O jurista Flávio Tartuce, relator-geral do anteprojeto de reforma do Código Civil| Foto: Geraldo Magela/Agência Senado

O jurista Flávio Tartuce, relator-geral do anteprojeto de reforma do Código Civil, defende o trabalho da Comissão. Ao lado da também jurista Rosa Maria Nery, coube a Tartuce revisar o trabalho realizado por diversas subcomissões, cada uma dedicada a consolidar as mudanças propostas. A comissão se reuniu por pouco mais de seis meses, a partir de setembro do ano passado, por iniciativa do presidente do Senado, Rodrigo Pacheco (PSD-MG).

Nesta entrevista à Gazeta do Povo, Tartuce, que é coordenador e professor de direito civil do programa de mestrado da Escola Paulista de Direito, explica as propostas do anteprojeto para o casamento e sua dissolução em divórcio, o direito de herança e de propriedade.

Abaixo, os principais pontos da entrevista, vários entremeados, entre colchetes e em itálico, por explicações ou reproduções literais de novas regras propostas.

Por que atualizar de forma tão extensa após pouco mais de 20 anos da edição do atual Código Civil, de 2002?

Primeiro, não é um novo Código Civil. Nós mantivemos os princípios do ‘Código Reale’ [referência ao jurista Miguel Reale, que supervisionou a comissão que elaborou da lei de 2002]: socialidade [segundo o qual direitos coletivos prevalecem sobre os individuais], eticidade [que valoriza a ética e a boa-fé nos negócios jurídicos] e a operabilidade [que busca simplificar conceitos e dar efetividade aos direitos inscritos no código].

Cito dois artigos que o próprio Miguel Reale destacava como essenciais e que não mexemos: o 113 [‘os negócios jurídicos devem ser interpretados conforme a boa-fé e os usos do lugar de sua celebração’] e o 187, sobre abuso de direito [‘comete ato ilícito o titular de um direito que, ao exercê-lo, excede manifestamente os limites impostos pelo seu fim econômico ou social, pela boa-fé ou pelos bons costumes’].

» LISTA DE TAREFAS:
(a) Segundo o texto fornecido, por quanto tempo a comissão se reuniu?
(b) Transcreva do texto fornecido o trecho que começa nas palavras "Abaixo, os principais" e termina após "novas regras propostas.".

» DADOS LISTADOS:
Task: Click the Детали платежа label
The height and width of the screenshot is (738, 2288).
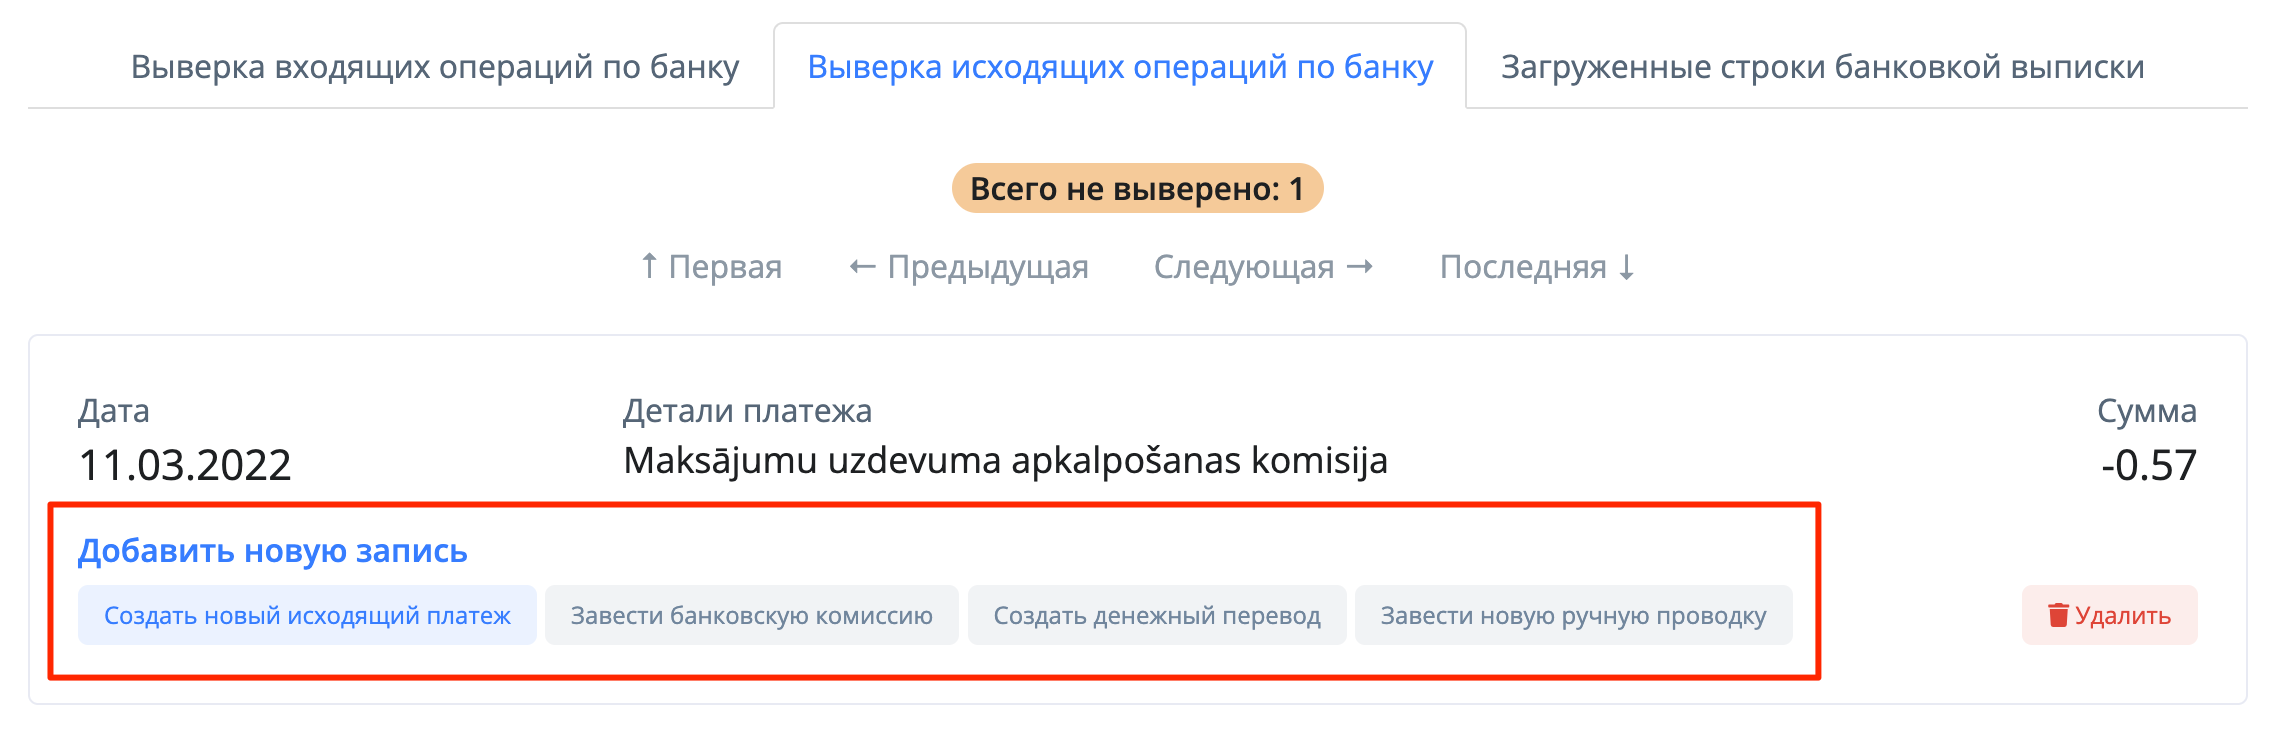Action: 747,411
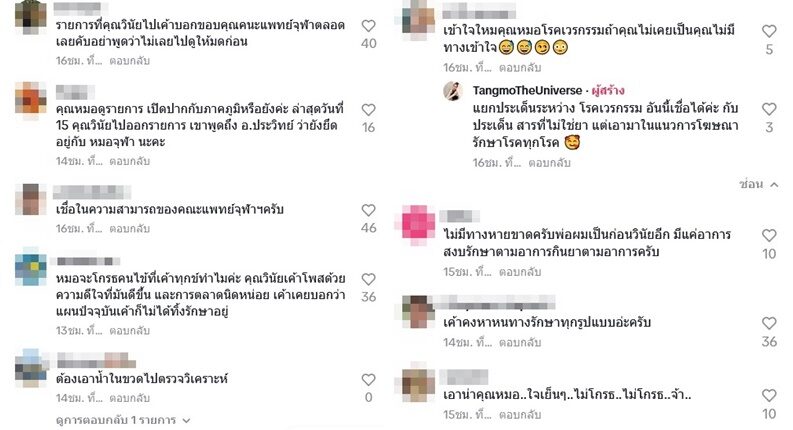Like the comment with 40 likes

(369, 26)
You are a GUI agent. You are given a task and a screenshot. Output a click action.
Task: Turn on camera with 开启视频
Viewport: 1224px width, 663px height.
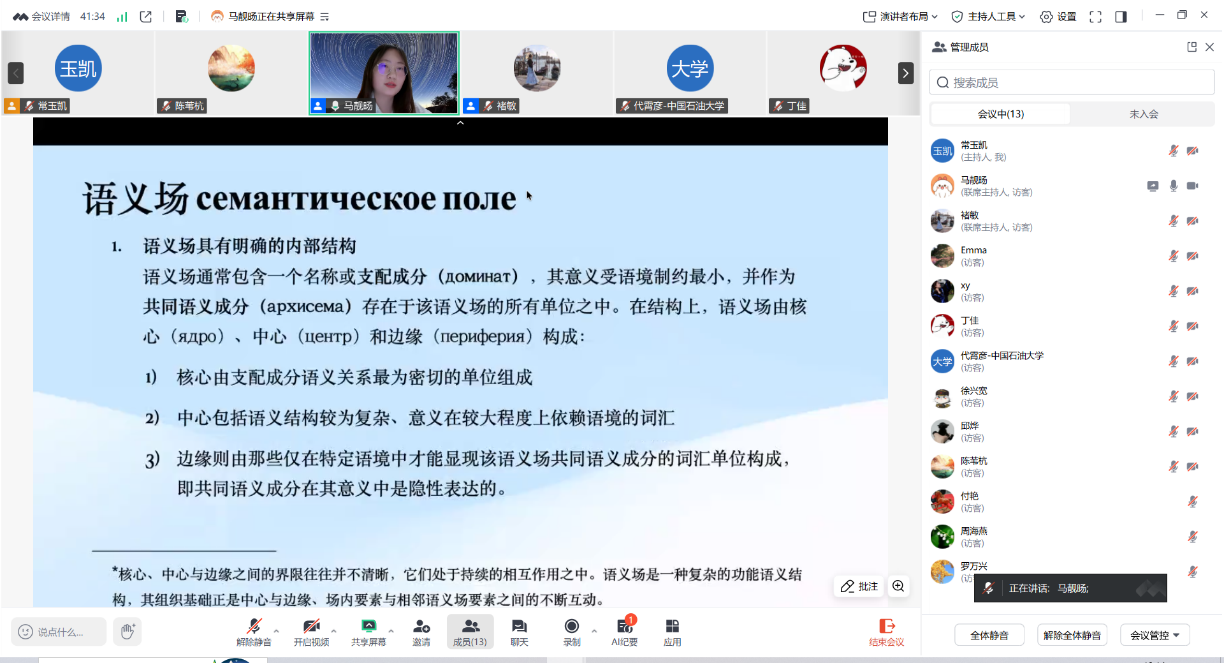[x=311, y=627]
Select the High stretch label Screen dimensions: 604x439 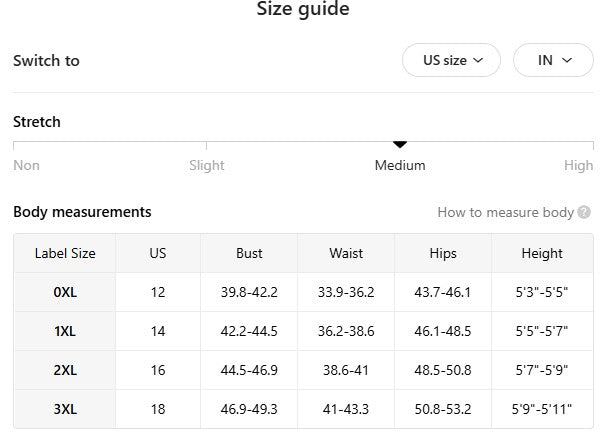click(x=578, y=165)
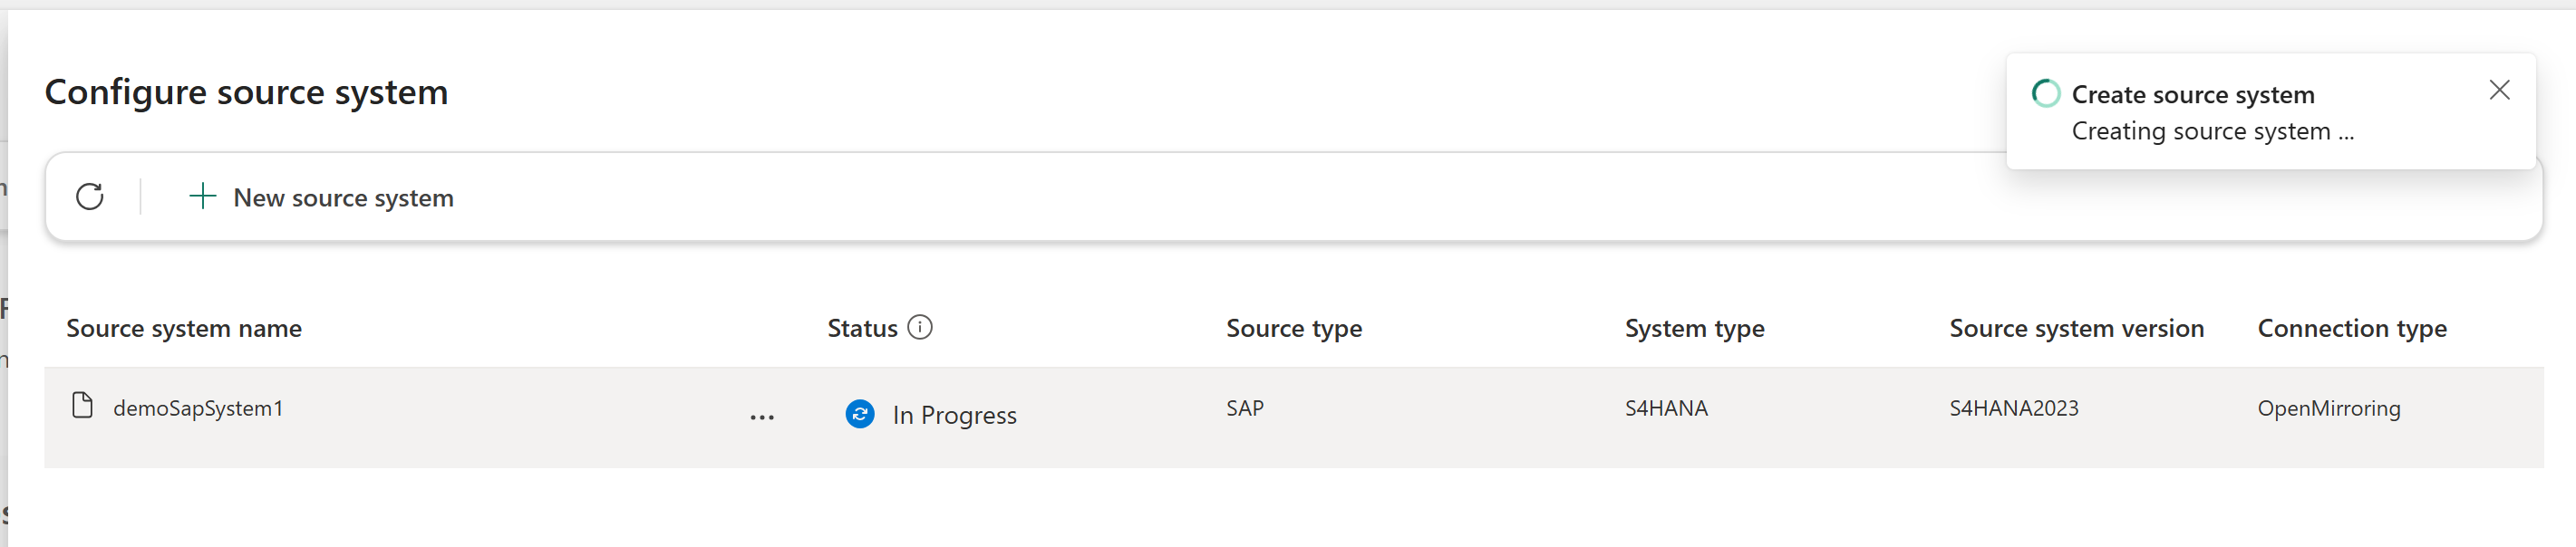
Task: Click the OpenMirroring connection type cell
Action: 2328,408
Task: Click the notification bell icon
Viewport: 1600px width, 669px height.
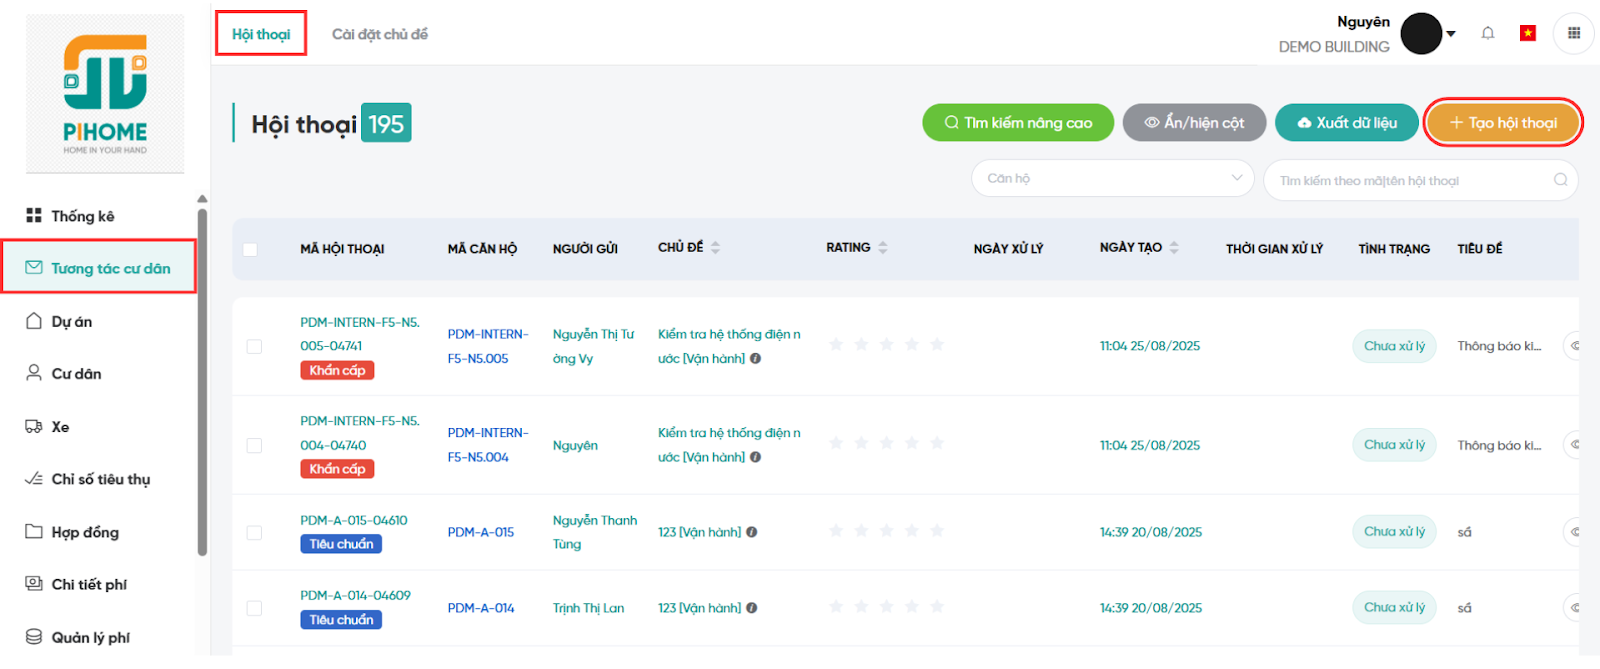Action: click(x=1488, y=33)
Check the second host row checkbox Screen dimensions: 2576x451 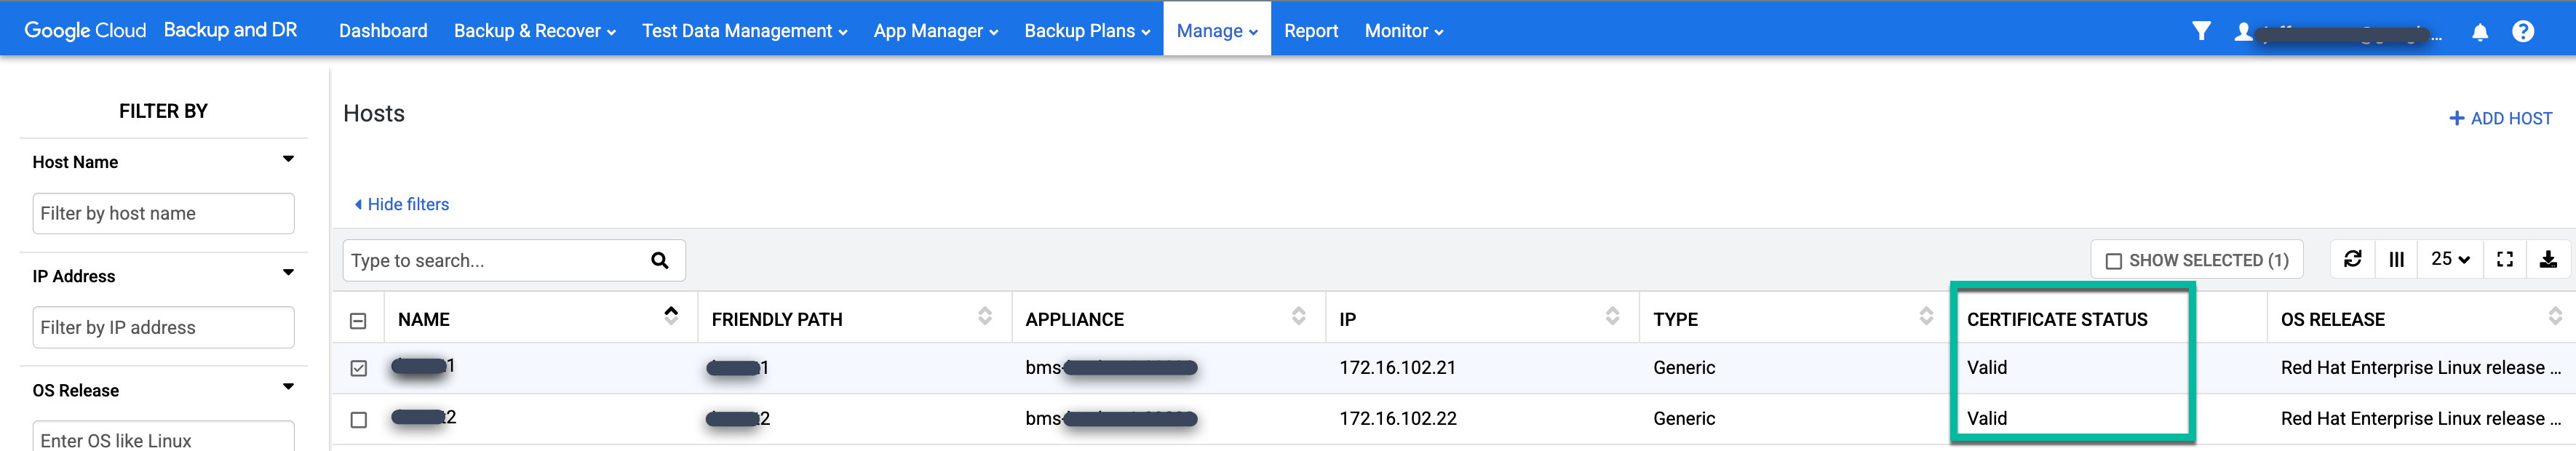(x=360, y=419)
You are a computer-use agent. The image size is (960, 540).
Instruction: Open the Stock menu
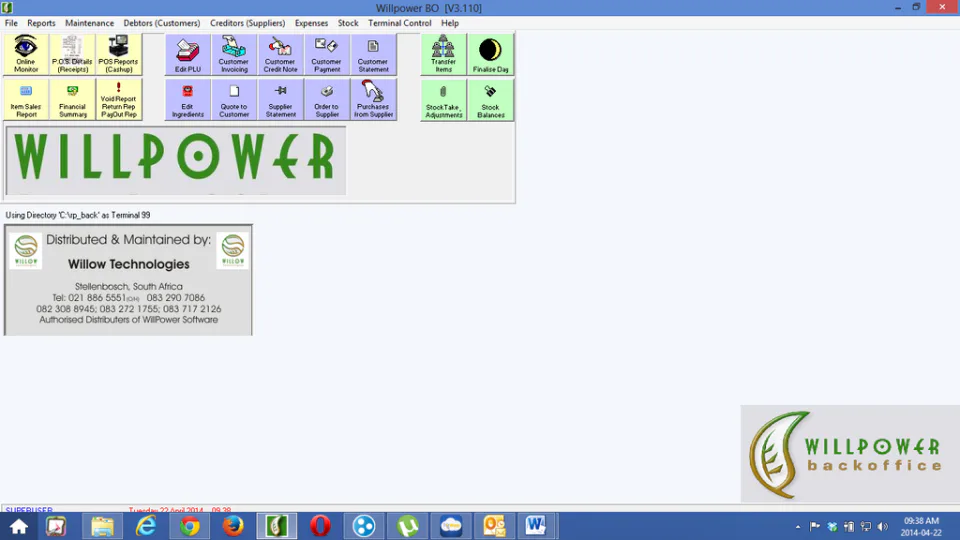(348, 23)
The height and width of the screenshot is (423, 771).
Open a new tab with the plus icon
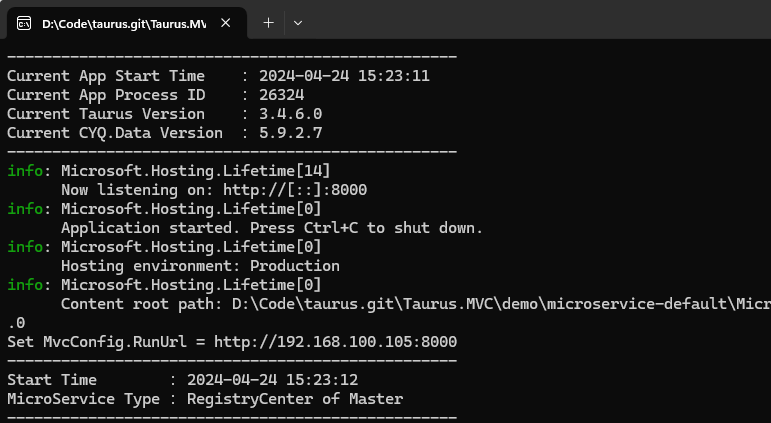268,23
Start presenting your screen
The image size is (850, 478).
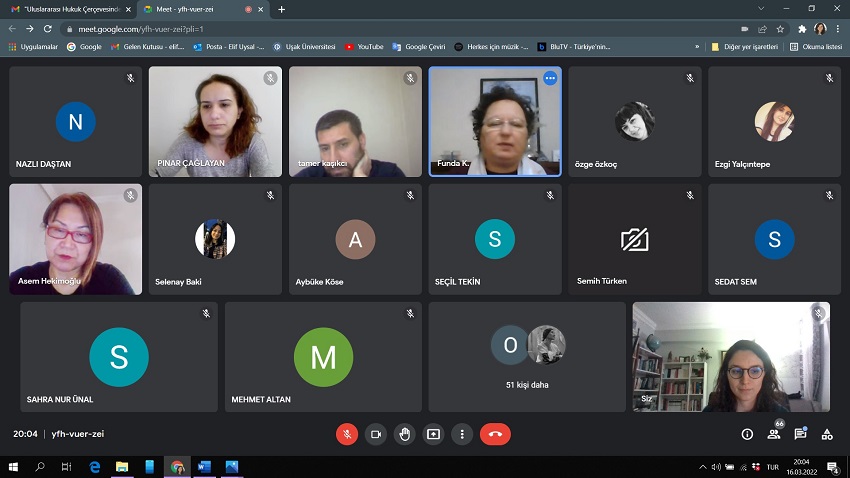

» RESPOSTAS POR ITEM:
(a) Por pouco mais de seis meses, a partir de setembro do ano passado.

(b)
Abaixo, os principais pontos da entrevista, vários entremeados, entre colchetes e em itálico, por explicações ou reproduções literais de novas regras propostas.